Yes, cash hasn’t been outright banned in India… so the economy can kinda sorta keep bumping along. But for how long will that continue to be the case? And then what?
We’ll stay on top of the story, as we have from the beginning. Reminder: Given how the scheme was hatched in part by the U.S. Agency for International Development and the Gates Foundation… some variation on this scheme could be coming to a country near you.
To the mailbag, and feedback after we furnished some instant context to Washington’s waxing of Iran’s Gen. Soleimani.
“As a 20-year retired Naval officer, I take exception to the way you are portraying the mindset of our military troops.
“First, those who serve do so knowing that at any given time their lives are at risk and may be in danger. We take on that role willingly and do so so that people such as yourself can sleep safely at night. I’m sure those who are ‘in the area’ have this under control… Let’s let them do what THEY, not you, know best. I know I’ll sleep well tonight.”

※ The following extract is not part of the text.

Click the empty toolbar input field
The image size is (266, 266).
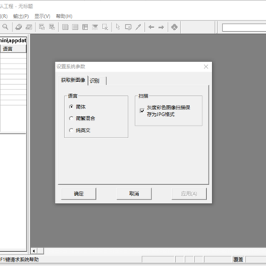(244, 27)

The 5: OK, we’ll concede we went too far projecting the mindset of the troops. So we’ll revise what we said to make the same point.

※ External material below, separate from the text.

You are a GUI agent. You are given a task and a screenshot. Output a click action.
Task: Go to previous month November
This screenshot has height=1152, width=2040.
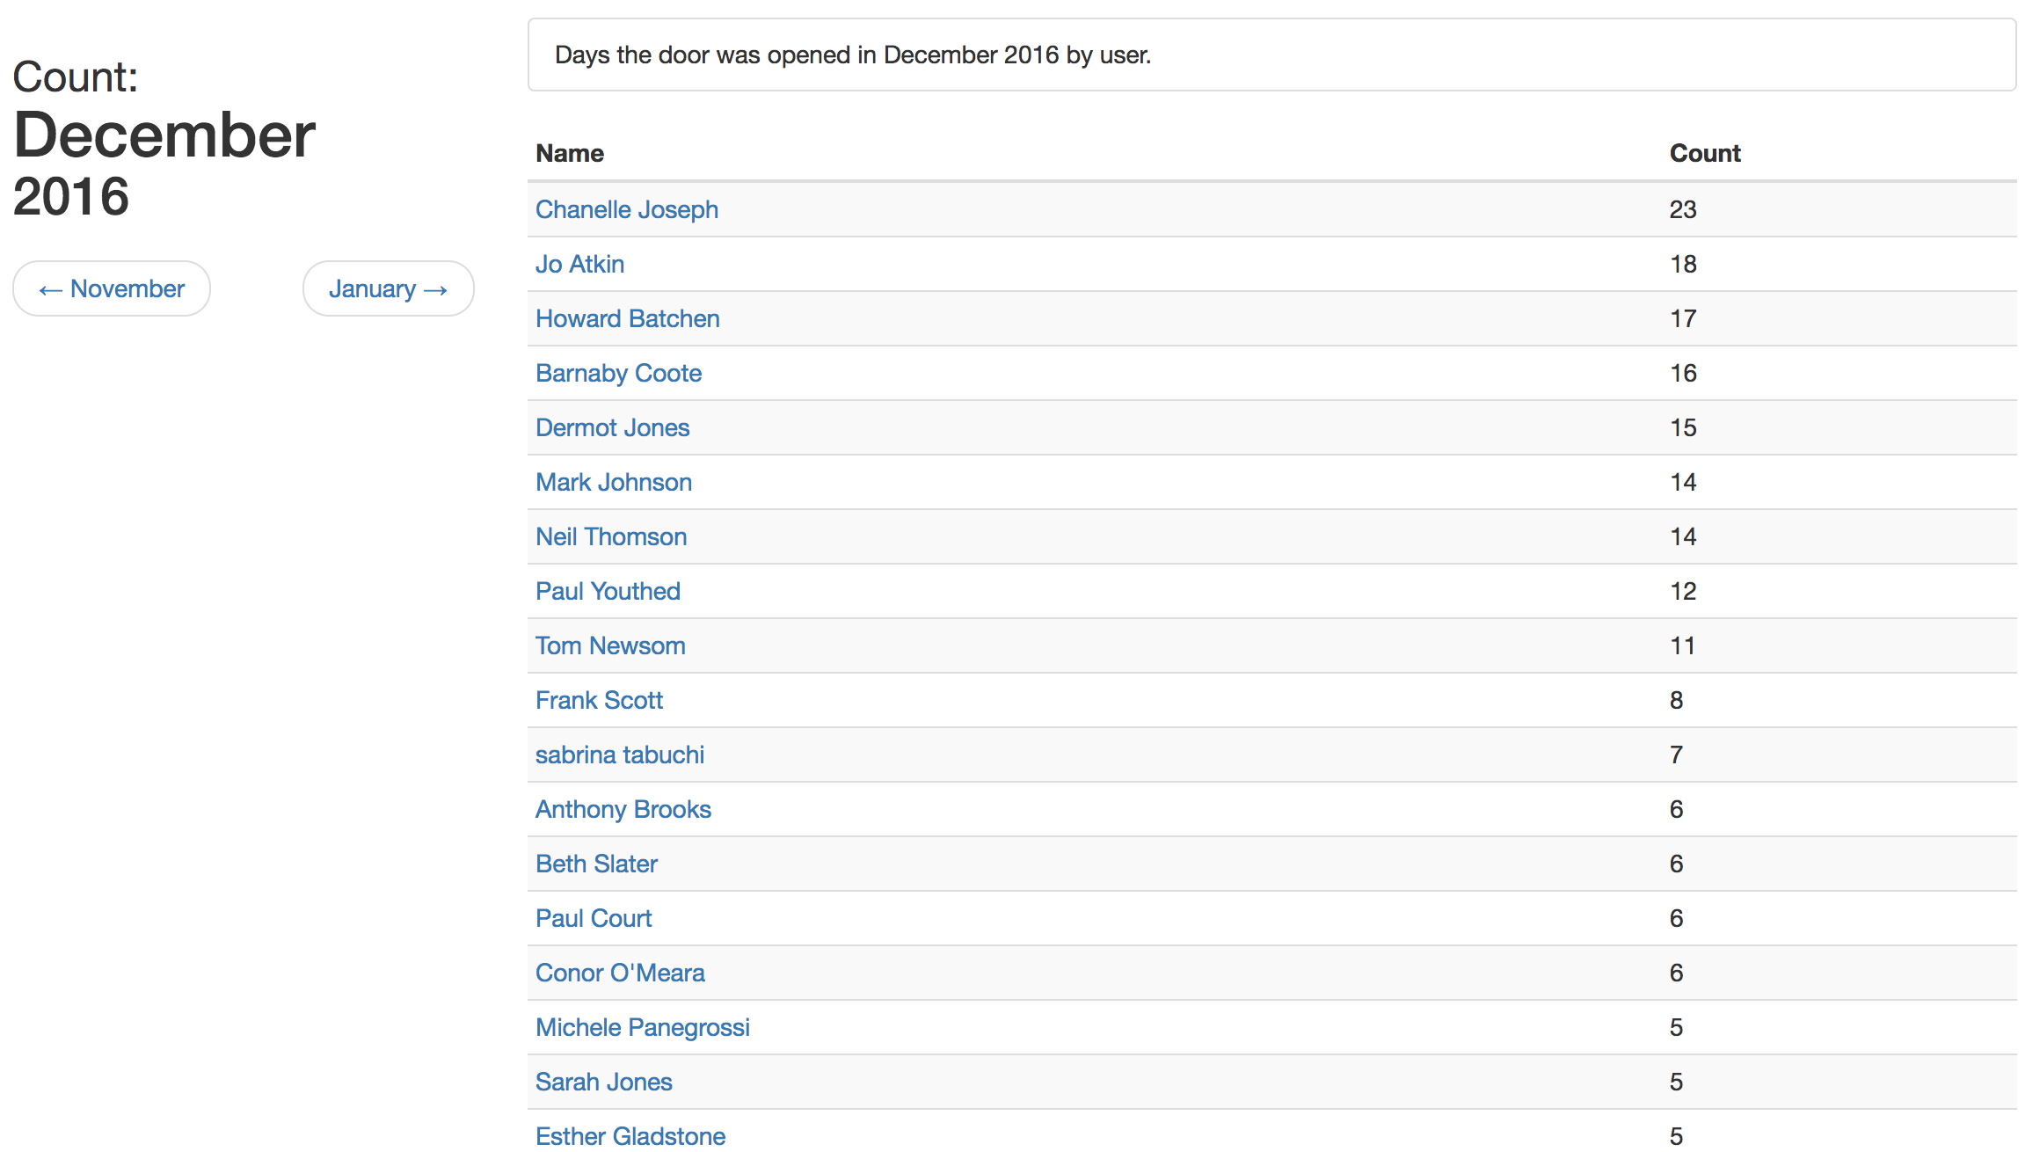click(112, 288)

Original: “There are roughly 5,000 U.S. troops in Iraq. Surely they must not feel very safe now. Their commanders especially must not feel safe.”
Revision: “There are roughly 5,000 U.S. troops in Iraq. They are potentially at greater risk of attack now than before. Their commanders, even more so.”
As far as your entreaty that “Let’s let them do what they, not you, know best”… the implication is that only military personnel and “policy professionals” should have a say about Washington’s role in the Middle East. That is, the military-industrial-surveillance complex — our fourth branch of government that’s mushroomed since the late 1940s — should be allowed to go about its business without any “interference” from us peons. We’re just citizens and taxpayers, after all.
Interesting, that. We suspect the Founders, ever suspicious of standing armies, might beg to differ…
“Come on, folks!” writes a self-described longtime subscriber. “How can you give any credence to the contrived parallel between the assassination of the Archduke Ferdinand and the take down of Soleimani?
“The article you cite is incorrect: The nations did not ‘scramble to take sides’ after Sarajevo… Those battle lines had been drawn for over a decade. If you must do Google searches, try ‘Entente Cordiale’ or ‘Franco-Russian Alliance’… Better still, turn some actual pages and check [out] the great classic, European Alliances and Alignments by William L. Langer… an old book, but still spot on.
“It’s also no surprise that the archduke search came up so much in the D.C. area… Any chance that would be the media herd schooling up a bit before they start to mindlessly repeat a narrative chant invented by some puppet master?
“Please stick to investment and economic issues… That’s your real forte.”
The 5: For crying out loud, we weren’t “giving credence” to the article; we were simply taking note of an oddity among the blinkered Beltway class. We found the historical “parallel” just as bizarre as you did.
And yes, the alliances were building up for decades before WWI. Who’d have guessed that France would form an alliance with Czarist Russia — where performances of “La Marseillaise” had long been banned!